**Textblock**
★ ★ ★ ★ ★ ★ ★

# fremdes Fenster auslesen (Fenstereigenschaften)



## roxX0r (11. Juli 2007)

hio!

Ich hab normalerweise nicht viel mit C++ am Hut, sondern eher mit Java aber für folgendes Problem muss ich C++ benutzen und das dann in Java einbauen (JNI).
Ganz allg. geht es um folgendes: Ich möchte aus einem Fenster Dinge auslesen (anderes Programm). Dazu würde ich gern mein Java Fensterchen auf ein Anderes drüberziehen und er soll dann erkennen, welche Eigenschaften das darunterliegende Fenster hat (z.B. Ausmaße, Titel). Das ist nun mit Java garnicht möglich, wie gehe ich da mit C++ an das Problem ran?
Kenne mich da leider garnicht aus, wäre auch schon für Schlagwörter dankbar, damit ich besser suchen kann. Welche Funktionen ich da brauche z.B. Wie ich eine DLL erstelle weiß ich.

★ ★ ★ ★ ★ ★ ★

Datensätze:

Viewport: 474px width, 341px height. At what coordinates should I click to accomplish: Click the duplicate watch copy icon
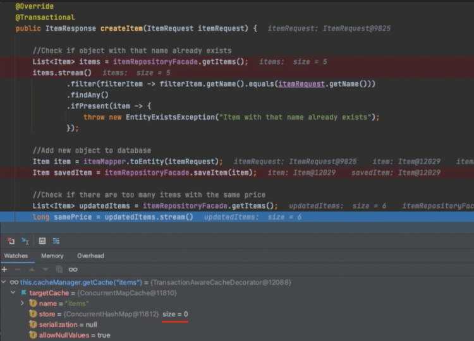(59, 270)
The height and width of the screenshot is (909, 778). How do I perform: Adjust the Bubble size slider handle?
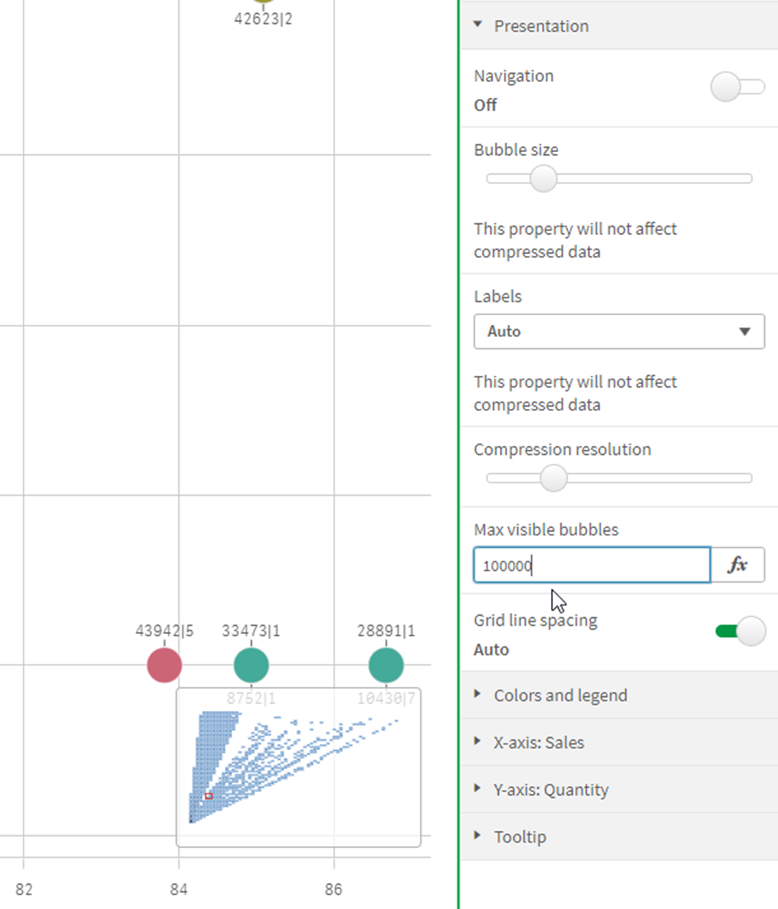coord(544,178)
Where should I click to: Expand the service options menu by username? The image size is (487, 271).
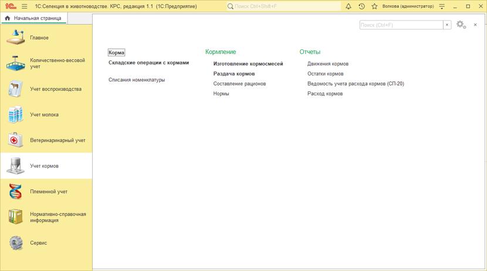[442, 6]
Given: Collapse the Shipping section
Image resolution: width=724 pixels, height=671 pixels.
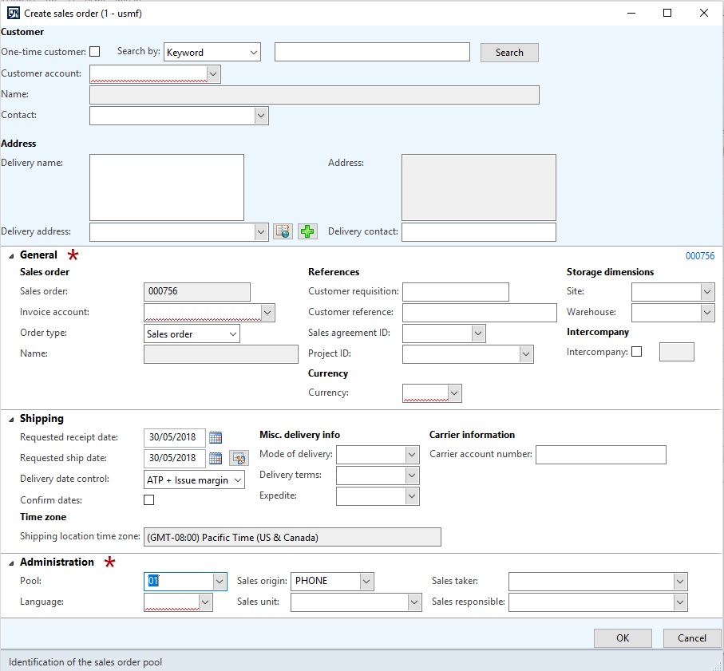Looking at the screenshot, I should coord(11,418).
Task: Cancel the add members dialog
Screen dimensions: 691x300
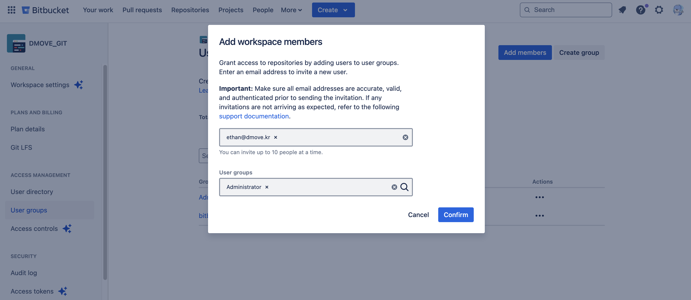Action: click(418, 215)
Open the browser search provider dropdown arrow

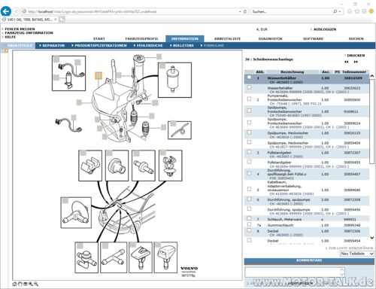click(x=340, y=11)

★ ★ ★ ★ ★ ★ ★

**Arbeitsaufträge**
1 – Zähl alle Programmiersprachen, Schnittstellen und Dateitypen auf, die im Forumsbeitrag vorkommen.
2 – Greif den Forumsbeitrag über das Auslesen fremder Fenster auf und schreib ihn nach seinem letzten Satz weiter.
Die Einträge haben mit dem Forumsbeitrag nichts zu tun.

**Antworten**
1 – C++, Java, JNI, DLL

2 –
danke für die Hilfe


----------



## jokey2 (11. Juli 2007)

Du solltest dazuschreiben, unter welchem Betriebssystem Du arbeitest und mit welcher Entwicklungsumgebung/Compiler.

Wenn du unter Windows arbeitest, kannst Du die Funktion WindowFromPoint verwenden, die Dir ein Fensterhandle des Fensters zurückgibt, das den entsprechenden Punkt enthält (mit gewissen Einschränkungen -> MSDN). Sonst würde mir jetzt nur die EnumWindows-Funktion einfallen. Damit kannst Du alle Fenster durchlaufen und dann das richtige rausfinden.


----------



## roxX0r (11. Juli 2007)

jo es geht um Windows

und wie bekomme ich dann die Eigenschaften?
Entwicklungsumgebung: da würd ich sagen DevC++. Ich benötige ja nur eine DLL, den Rest schreibe ich mit Java. Ich möchte Java mitteilen, wo das Fenster liegt und wie groß es ist, also die Koordinaten.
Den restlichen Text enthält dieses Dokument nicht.